Directions for this task
Reproduce verbatim the section of the items that opens with the line containing "You are a GUI" and closes with the line containing "1834x929 pixels.", including both of those lines.

Records shown
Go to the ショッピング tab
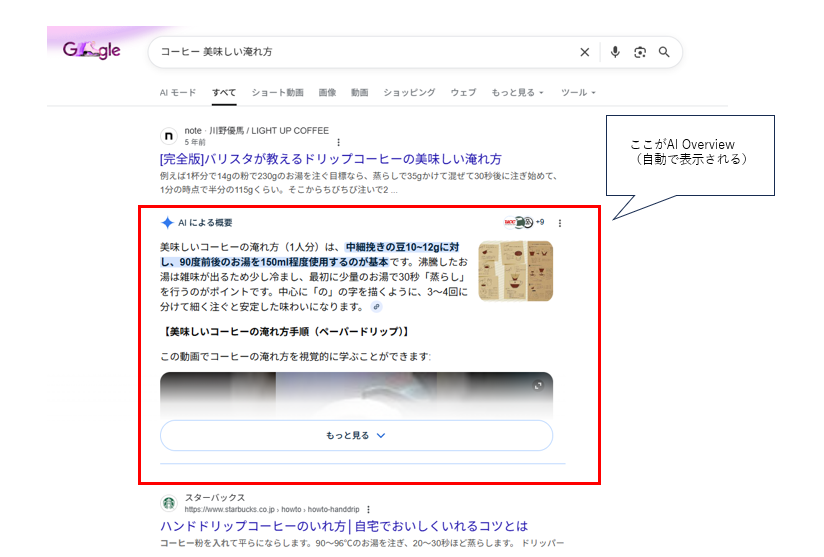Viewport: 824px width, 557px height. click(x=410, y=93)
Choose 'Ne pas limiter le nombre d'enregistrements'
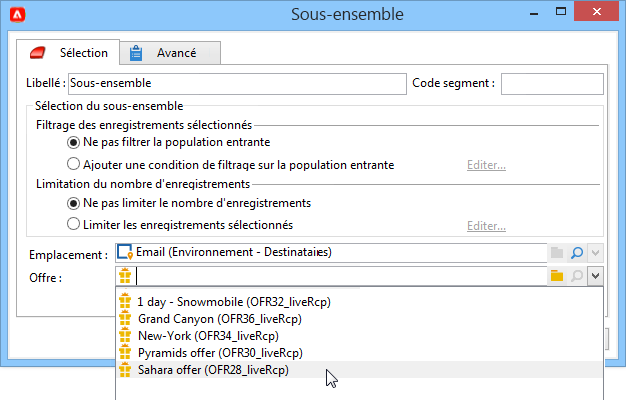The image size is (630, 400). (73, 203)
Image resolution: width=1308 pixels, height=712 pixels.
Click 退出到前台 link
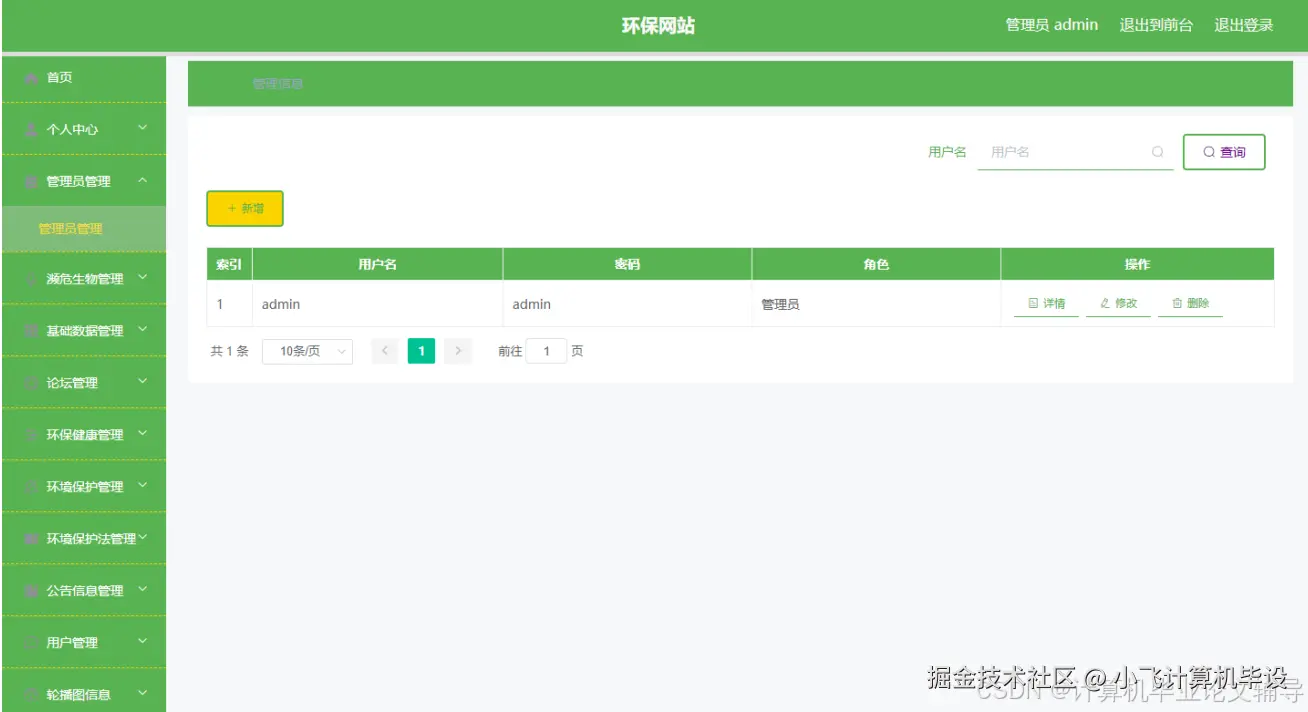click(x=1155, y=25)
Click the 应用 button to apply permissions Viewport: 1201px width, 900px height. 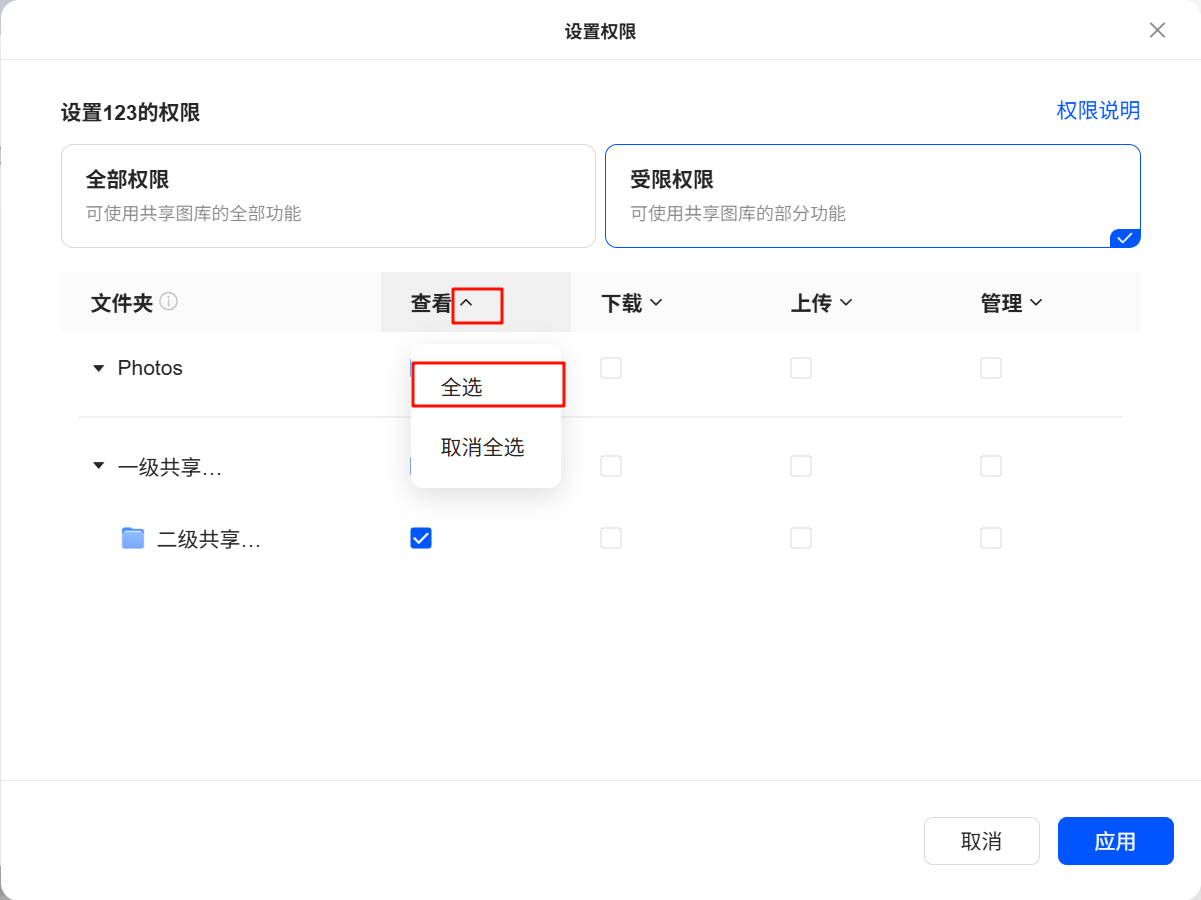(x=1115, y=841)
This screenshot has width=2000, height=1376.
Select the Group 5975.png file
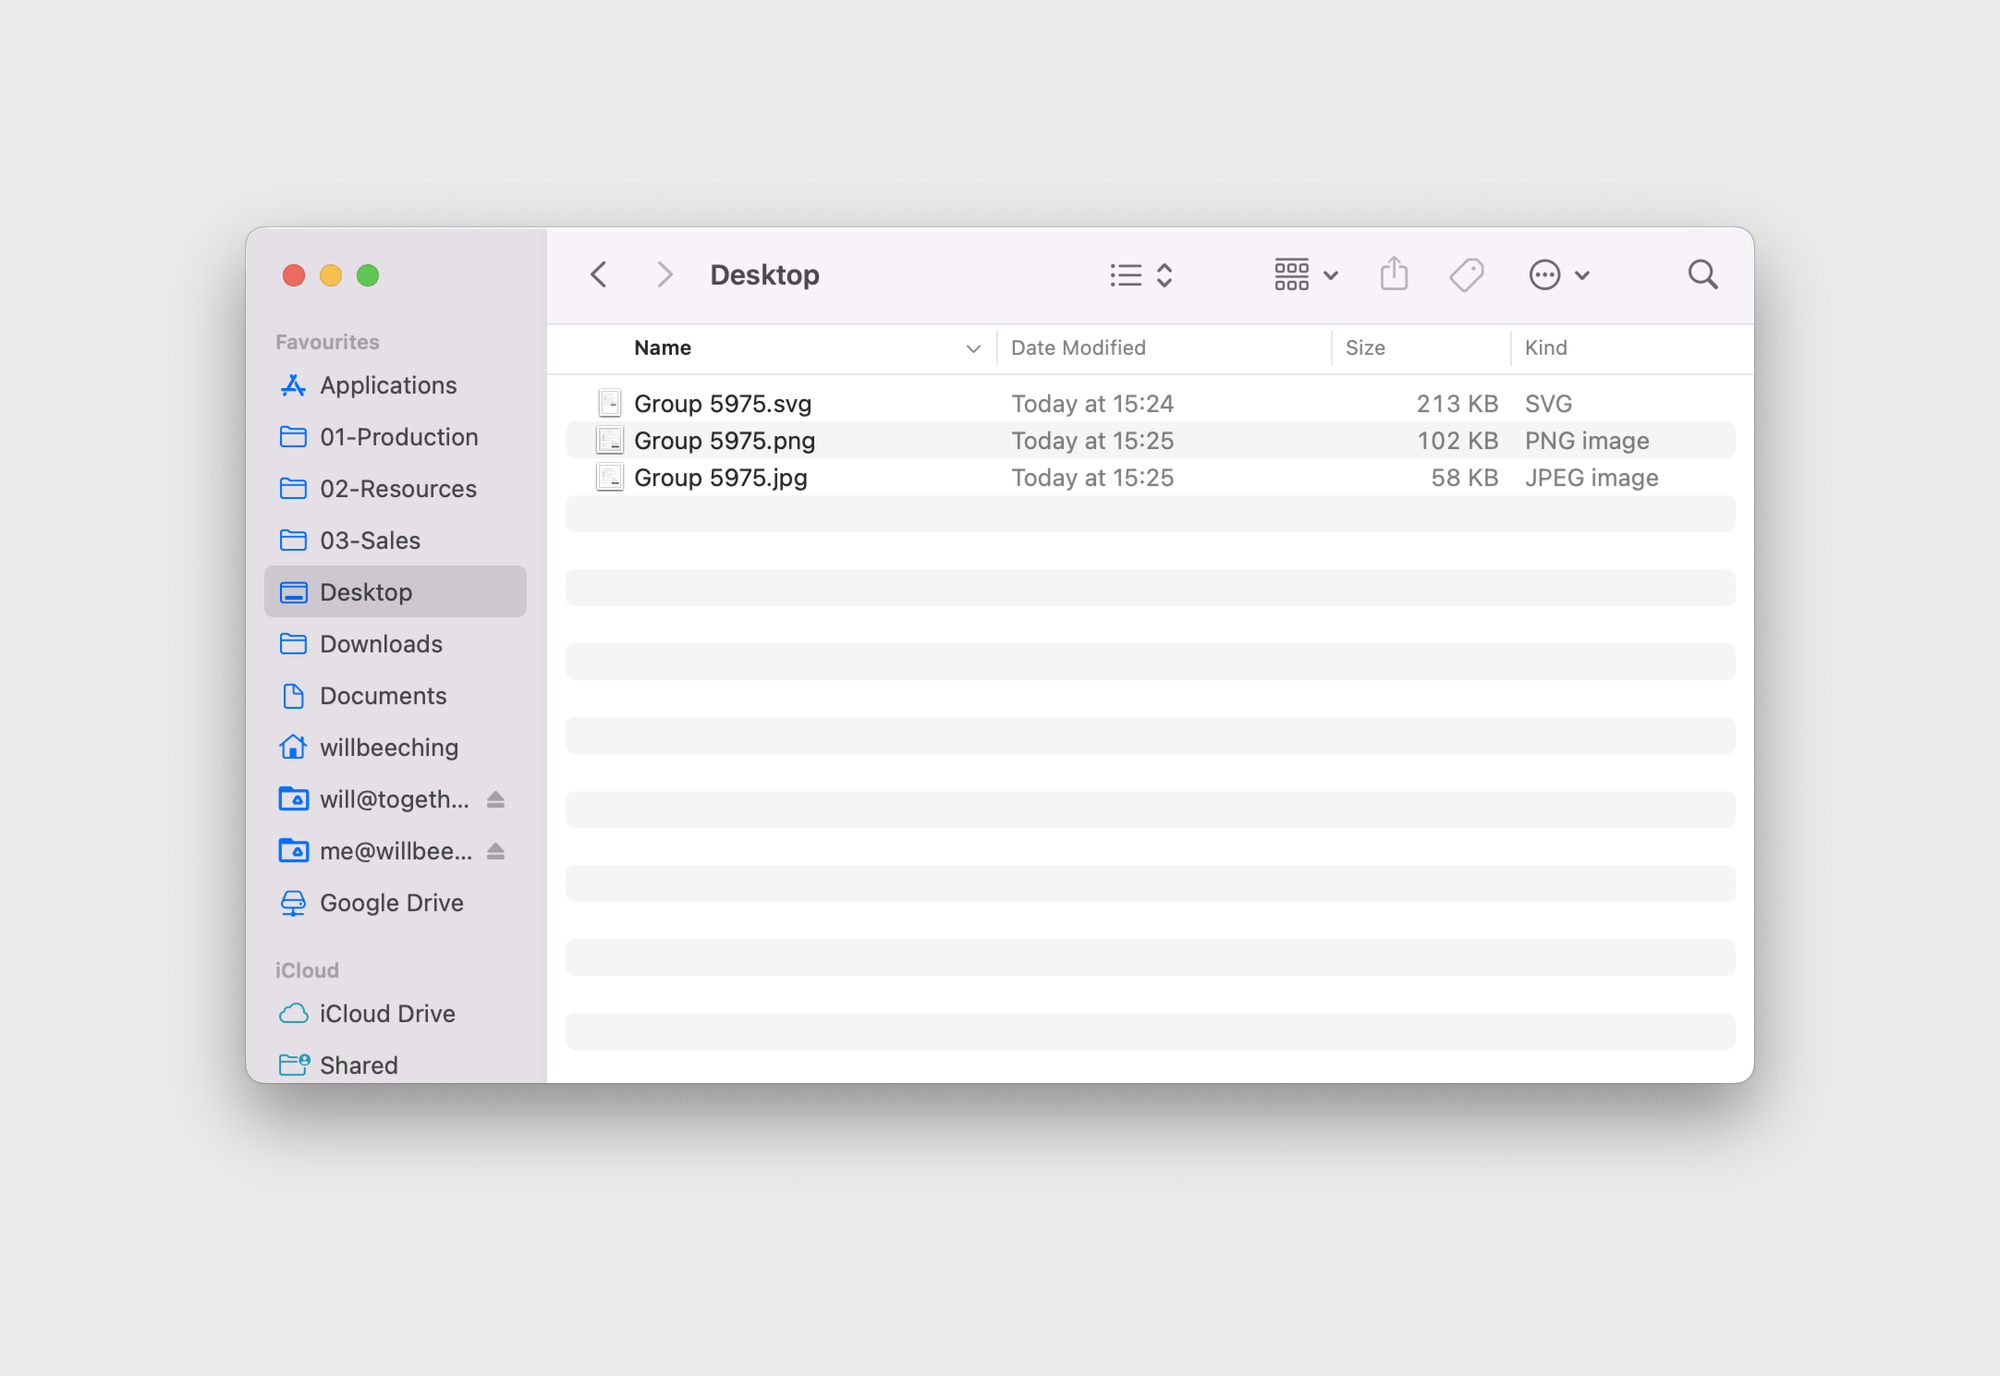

==

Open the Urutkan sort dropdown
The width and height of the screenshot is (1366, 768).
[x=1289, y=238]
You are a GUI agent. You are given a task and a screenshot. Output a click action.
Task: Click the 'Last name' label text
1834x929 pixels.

Solution below
You are a GUI agent. You are given a task and a screenshot. Output a click action.
Task: Click the 'Last name' label text
1834x929 pixels.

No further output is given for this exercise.